%n, also known as a terrible misfeature. It’s useful in Xscanf because it lets you get the number of characters read, but it’s useless and outright dangerous on the Xprintf functions - Xprintf already returns the number of characters written, and allowing %n in printf has enabled a whole class of terrible printf format string bugs that had no reason to exist.
Of course, most of the time the only reason why you have a %n in your format string is because you passed arbitrary, unsanitized user input to it. If you're doing something like that, scanf isn't going to work, either, because the any attacker can just scribble all over your stack. And it's not totally useless: it can be used for aligning things because it writes the number of characters printed into a variable.
macOS, for one, has changed printf to SIGILL when passed a dynamic string that contains %n, though, which mitigates most of the issues present with format string attacks.
> And it's not totally useless: it can be used for aligning things because it writes the number of characters printed into a variable.

-=-=-

Given task 1 ::
Reproduce the passage of the %n discussion that begins at the words "Of course, most" and stops after the words "format string attacks.".

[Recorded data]

-=-=-

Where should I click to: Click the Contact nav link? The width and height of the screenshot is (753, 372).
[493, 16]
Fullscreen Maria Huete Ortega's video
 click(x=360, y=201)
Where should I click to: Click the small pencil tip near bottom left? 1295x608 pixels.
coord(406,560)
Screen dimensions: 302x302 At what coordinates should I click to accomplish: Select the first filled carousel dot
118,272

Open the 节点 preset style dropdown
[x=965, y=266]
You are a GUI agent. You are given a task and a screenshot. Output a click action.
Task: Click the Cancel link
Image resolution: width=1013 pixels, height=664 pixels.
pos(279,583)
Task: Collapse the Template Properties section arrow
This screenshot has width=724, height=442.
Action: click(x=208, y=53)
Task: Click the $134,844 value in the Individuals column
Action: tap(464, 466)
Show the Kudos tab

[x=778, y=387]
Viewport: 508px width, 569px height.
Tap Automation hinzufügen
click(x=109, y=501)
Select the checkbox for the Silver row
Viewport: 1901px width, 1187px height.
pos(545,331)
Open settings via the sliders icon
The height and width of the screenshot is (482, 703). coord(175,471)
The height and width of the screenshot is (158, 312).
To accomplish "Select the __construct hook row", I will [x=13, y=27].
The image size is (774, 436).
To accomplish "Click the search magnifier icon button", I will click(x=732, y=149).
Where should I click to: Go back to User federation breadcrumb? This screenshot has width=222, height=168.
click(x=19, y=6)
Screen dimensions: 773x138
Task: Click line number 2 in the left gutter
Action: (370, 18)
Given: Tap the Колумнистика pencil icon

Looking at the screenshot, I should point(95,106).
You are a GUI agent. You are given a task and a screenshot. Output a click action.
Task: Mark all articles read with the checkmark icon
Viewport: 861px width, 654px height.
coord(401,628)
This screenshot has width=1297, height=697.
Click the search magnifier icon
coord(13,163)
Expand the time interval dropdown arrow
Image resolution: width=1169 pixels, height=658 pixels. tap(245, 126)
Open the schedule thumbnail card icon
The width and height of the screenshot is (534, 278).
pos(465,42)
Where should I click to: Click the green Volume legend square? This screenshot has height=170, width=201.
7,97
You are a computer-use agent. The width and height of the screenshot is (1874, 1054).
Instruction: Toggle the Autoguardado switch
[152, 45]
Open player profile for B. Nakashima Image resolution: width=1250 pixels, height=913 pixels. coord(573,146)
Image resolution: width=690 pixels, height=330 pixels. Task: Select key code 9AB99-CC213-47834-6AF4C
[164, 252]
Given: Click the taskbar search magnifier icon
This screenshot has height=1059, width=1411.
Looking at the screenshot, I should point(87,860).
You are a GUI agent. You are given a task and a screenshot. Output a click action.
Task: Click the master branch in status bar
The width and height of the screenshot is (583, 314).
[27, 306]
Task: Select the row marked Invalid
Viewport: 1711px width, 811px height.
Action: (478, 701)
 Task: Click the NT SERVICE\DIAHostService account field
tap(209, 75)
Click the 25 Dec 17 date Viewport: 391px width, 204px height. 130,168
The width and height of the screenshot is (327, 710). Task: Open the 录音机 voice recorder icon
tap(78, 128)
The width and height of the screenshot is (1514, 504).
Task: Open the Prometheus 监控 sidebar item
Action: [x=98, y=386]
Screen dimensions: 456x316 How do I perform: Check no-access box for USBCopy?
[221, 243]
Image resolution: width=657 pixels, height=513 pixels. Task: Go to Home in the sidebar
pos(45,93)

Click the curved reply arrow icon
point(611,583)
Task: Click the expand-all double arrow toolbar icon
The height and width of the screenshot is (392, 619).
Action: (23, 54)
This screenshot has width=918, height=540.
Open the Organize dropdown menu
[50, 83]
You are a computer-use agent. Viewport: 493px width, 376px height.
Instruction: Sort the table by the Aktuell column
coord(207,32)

-=-=-

Given task 2 ::
Give the lines of the listing as a JSON list of strings, one string per line and blank lines left out, starting at the line that contains "Task: Click the expand-all" and continuing through the last line of the listing.

Full solution 1 ::
Of course, most of the time the only reason why you have a %n in your format string is because you passed arbitrary, unsanitized user input to it. If you're doing something like that, scanf isn't going to work, either, because the any attacker can just scribble all over your stack. And it's not totally useless: it can be used for aligning things because it writes the number of characters printed into a variable.
macOS, for one, has changed printf to SIGILL when passed a dynamic string that contains %n, though, which mitigates most of the issues present with format string attacks.

Full solution 2 ::
[
  "Task: Click the expand-all double arrow toolbar icon",
  "The height and width of the screenshot is (392, 619).",
  "Action: (23, 54)",
  "This screenshot has width=918, height=540.",
  "Open the Organize dropdown menu",
  "[50, 83]",
  "You are a computer-use agent. Viewport: 493px width, 376px height.",
  "Instruction: Sort the table by the Aktuell column",
  "coord(207,32)"
]